__TASK DIRECTIONS__
Copy the commentary below on shorting Berkshire verbatim and in full, keeping every word, mark, and paragraph break unchanged.

__DOCUMENT SEGMENT__
====

The next unchallenged Kassism: "I'm also short Berkshire because the salad days for insurance, which is the cornerstone of Berkshire's business, are over."

I have a one-word retort: Geico. But more importantly, I want to know why the reporter didn't. It's a very good insurance play long-term and, uh, is car insurance wilted lettuce?

Not to mention that at the most recent annual meeting, Buffett spoke about the company's recent success insuring municipal bonds. It's a little different, but aren't companies like MBIA ( MBI) and Ambac ( ABK) using Buffett to insure them? Are those salad days over ... before they even really began? We won't know, because if the question was asked, the answer wasn't shared.

Anyhow, Kass is soon off talking about Buffett's exposure to the housing downturn through Clayton Holdings ( CLAY). But instead of the journalist noting, for the savvy investor's benefit, that Clayton is but a pimple in Bekshire's vast stable of holdings, the conversation then turns toward Kass' shorts in the dental industry.

Anyhow, there are concerns about the fact that Buffett can't work or live forever. But that is no secret and has probably been priced into the stock. In fact, it's probably another reason for the narrowing outperformance, which, again, is no reason to short. What is probably not priced in is the fact that his successor might be decent. And the potential for upside surprise is not what you should look for in a short.

====

__GIVEN MATERIAL__
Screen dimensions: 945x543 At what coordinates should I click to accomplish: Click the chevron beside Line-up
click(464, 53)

====

__TASK OUTPUT__
The next unchallenged Kassism: "I'm also short Berkshire because the salad days for insurance, which is the cornerstone of Berkshire's business, are over."

I have a one-word retort: Geico. But more importantly, I want to know why the reporter didn't. It's a very good insurance play long-term and, uh, is car insurance wilted lettuce?

Not to mention that at the most recent annual meeting, Buffett spoke about the company's recent success insuring municipal bonds. It's a little different, but aren't companies like MBIA ( MBI) and Ambac ( ABK) using Buffett to insure them? Are those salad days over ... before they even really began? We won't know, because if the question was asked, the answer wasn't shared.

Anyhow, Kass is soon off talking about Buffett's exposure to the housing downturn through Clayton Holdings ( CLAY). But instead of the journalist noting, for the savvy investor's benefit, that Clayton is but a pimple in Bekshire's vast stable of holdings, the conversation then turns toward Kass' shorts in the dental industry.

Anyhow, there are concerns about the fact that Buffett can't work or live forever. But that is no secret and has probably been priced into the stock. In fact, it's probably another reason for the narrowing outperformance, which, again, is no reason to short. What is probably not priced in is the fact that his successor might be decent. And the potential for upside surprise is not what you should look for in a short.